Dan mayoritas ulama, memberi jawaban terhadap hadits yang dijadikan argumen oleh ulama yang membolehkan niat puasa wajib disiang hari, bahwa hadits tersebut berkaitan dengan puasa Asyura`, yang bukan merupakan puasa fardhu/wajib.

Ibnu Qudamah mengatakan, “Adapun puasa Asyura`, maka tidaklah ada penetapak kewajibannya. Karena Mu’awiyah berkata, saya mendengar Rasulullah Shallallahu ‘alaihi wa sallam bersabda, “Ini adalah hari Asyura`, dan Allah tidaklah mengharuskan bagi kalian untuk berpuasa pada hari tersebut.

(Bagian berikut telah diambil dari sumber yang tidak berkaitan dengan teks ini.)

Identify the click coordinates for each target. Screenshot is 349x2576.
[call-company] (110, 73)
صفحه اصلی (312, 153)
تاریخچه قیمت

Bagi siapa yang mau, dia diperbolekan berpuasa, dan bagi yang mau juga diperbolehkan berbuka.”

(HR. Al-Bukhari no. 2003 dan Muslim no. 795)

Seandainya puasa Asyura` wajib, maka beliau Shallallahu ‘alaihi wa sallam tidak akan membolehkan untuk berbuka, …”

Ketiga, Bagi yang tidak mengetahui masuknya Ramadhan kecuali di siang hari Ramadhan, apakah yang harus dia lakukan?

Dalam kaitannya dengan masalah niat, jikalau seseorang tidak mengetahui masuknya bulan Ramadhan -berdasarkan rukyah hilal- kecuali pada siang hari Ramadhan, semisal jika seorang Kafir memeluk Islam di siang hari Ramadhan, apakah dia diharuskan berpuasa pada hari tersebut ataukah tidak? Demikian juga jikalau seorang wanita bersih dari hadi dan
nifas, atau seorang anak kecil mendapatkan masa balighnya pada siang hari Ramadhan?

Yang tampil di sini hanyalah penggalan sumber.